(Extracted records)
####

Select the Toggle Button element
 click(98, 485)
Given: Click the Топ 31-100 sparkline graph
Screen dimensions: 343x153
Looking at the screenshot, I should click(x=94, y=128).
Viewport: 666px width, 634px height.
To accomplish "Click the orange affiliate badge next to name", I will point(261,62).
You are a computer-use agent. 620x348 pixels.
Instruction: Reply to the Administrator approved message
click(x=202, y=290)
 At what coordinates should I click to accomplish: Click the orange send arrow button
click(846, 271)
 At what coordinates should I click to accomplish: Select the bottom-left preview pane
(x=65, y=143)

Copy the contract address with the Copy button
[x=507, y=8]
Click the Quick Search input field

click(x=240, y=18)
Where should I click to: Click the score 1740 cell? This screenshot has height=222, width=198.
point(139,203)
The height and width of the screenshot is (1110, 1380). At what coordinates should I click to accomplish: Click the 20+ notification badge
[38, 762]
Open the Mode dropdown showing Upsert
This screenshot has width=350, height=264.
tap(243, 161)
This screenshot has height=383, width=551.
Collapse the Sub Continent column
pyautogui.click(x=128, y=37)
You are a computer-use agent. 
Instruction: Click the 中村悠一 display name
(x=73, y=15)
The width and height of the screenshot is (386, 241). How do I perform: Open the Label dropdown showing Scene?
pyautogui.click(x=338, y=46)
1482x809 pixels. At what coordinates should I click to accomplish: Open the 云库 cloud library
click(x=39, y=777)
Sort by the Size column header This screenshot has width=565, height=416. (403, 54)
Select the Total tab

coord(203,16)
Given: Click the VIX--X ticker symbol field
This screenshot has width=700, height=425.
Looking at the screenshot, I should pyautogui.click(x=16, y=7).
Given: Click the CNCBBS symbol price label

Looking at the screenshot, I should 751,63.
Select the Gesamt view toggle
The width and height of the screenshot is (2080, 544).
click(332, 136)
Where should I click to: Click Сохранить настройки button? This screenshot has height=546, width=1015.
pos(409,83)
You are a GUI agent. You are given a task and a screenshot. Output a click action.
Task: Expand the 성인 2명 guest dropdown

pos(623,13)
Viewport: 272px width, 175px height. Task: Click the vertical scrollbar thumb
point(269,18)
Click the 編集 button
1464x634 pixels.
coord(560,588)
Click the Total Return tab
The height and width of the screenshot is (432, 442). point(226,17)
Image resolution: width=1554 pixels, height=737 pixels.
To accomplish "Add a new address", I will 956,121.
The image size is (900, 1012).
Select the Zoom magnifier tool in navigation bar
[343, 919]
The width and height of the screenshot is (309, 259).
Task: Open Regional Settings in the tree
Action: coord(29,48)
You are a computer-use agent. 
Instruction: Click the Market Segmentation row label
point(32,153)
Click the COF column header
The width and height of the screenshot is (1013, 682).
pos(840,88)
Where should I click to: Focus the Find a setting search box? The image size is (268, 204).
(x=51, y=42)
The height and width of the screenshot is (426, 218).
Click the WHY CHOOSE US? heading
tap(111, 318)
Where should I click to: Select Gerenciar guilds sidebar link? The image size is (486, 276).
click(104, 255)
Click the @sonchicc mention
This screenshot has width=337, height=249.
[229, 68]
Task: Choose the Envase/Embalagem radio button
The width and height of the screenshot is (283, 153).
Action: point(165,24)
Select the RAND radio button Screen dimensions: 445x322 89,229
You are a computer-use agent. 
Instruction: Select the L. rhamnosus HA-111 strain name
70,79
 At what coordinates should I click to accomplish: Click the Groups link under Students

####

[Required work]
Please give all the lines above again, exactly as they read.

[Task response]
Select the Toggle Button element
 click(98, 485)
Given: Click the Топ 31-100 sparkline graph
Screen dimensions: 343x153
Looking at the screenshot, I should click(x=94, y=128).
Viewport: 666px width, 634px height.
To accomplish "Click the orange affiliate badge next to name", I will point(261,62).
You are a computer-use agent. 620x348 pixels.
Instruction: Reply to the Administrator approved message
click(x=202, y=290)
 At what coordinates should I click to accomplish: Click the orange send arrow button
click(846, 271)
 At what coordinates should I click to accomplish: Select the bottom-left preview pane
(x=65, y=143)

Copy the contract address with the Copy button
[x=507, y=8]
Click the Quick Search input field

click(x=240, y=18)
Where should I click to: Click the score 1740 cell? This screenshot has height=222, width=198.
point(139,203)
The height and width of the screenshot is (1110, 1380). At what coordinates should I click to accomplish: Click the 20+ notification badge
[38, 762]
Open the Mode dropdown showing Upsert
This screenshot has width=350, height=264.
tap(243, 161)
This screenshot has height=383, width=551.
Collapse the Sub Continent column
pyautogui.click(x=128, y=37)
You are a computer-use agent. 
Instruction: Click the 中村悠一 display name
(x=73, y=15)
The width and height of the screenshot is (386, 241). How do I perform: Open the Label dropdown showing Scene?
pyautogui.click(x=338, y=46)
1482x809 pixels. At what coordinates should I click to accomplish: Open the 云库 cloud library
click(x=39, y=777)
Sort by the Size column header This screenshot has width=565, height=416. (403, 54)
Select the Total tab

coord(203,16)
Given: Click the VIX--X ticker symbol field
This screenshot has width=700, height=425.
Looking at the screenshot, I should pyautogui.click(x=16, y=7).
Given: Click the CNCBBS symbol price label

Looking at the screenshot, I should 751,63.
Select the Gesamt view toggle
The width and height of the screenshot is (2080, 544).
click(332, 136)
Where should I click to: Click Сохранить настройки button? This screenshot has height=546, width=1015.
pos(409,83)
You are a GUI agent. You are given a task and a screenshot. Output a click action.
Task: Expand the 성인 2명 guest dropdown

pos(623,13)
Viewport: 272px width, 175px height. Task: Click the vertical scrollbar thumb
point(269,18)
Click the 編集 button
1464x634 pixels.
coord(560,588)
Click the Total Return tab
The height and width of the screenshot is (432, 442). point(226,17)
Image resolution: width=1554 pixels, height=737 pixels.
To accomplish "Add a new address", I will 956,121.
The image size is (900, 1012).
Select the Zoom magnifier tool in navigation bar
[343, 919]
The width and height of the screenshot is (309, 259).
Task: Open Regional Settings in the tree
Action: coord(29,48)
You are a computer-use agent. 
Instruction: Click the Market Segmentation row label
point(32,153)
Click the COF column header
The width and height of the screenshot is (1013, 682).
pos(840,88)
Where should I click to: Focus the Find a setting search box? The image size is (268, 204).
(x=51, y=42)
The height and width of the screenshot is (426, 218).
Click the WHY CHOOSE US? heading
tap(111, 318)
Where should I click to: Select Gerenciar guilds sidebar link? The image size is (486, 276).
click(104, 255)
Click the @sonchicc mention
This screenshot has width=337, height=249.
[229, 68]
Task: Choose the Envase/Embalagem radio button
The width and height of the screenshot is (283, 153).
Action: point(165,24)
Select the RAND radio button Screen dimensions: 445x322 89,229
You are a computer-use agent. 
Instruction: Select the L. rhamnosus HA-111 strain name
70,79
 At what coordinates should I click to accomplish: Click the Groups link under Students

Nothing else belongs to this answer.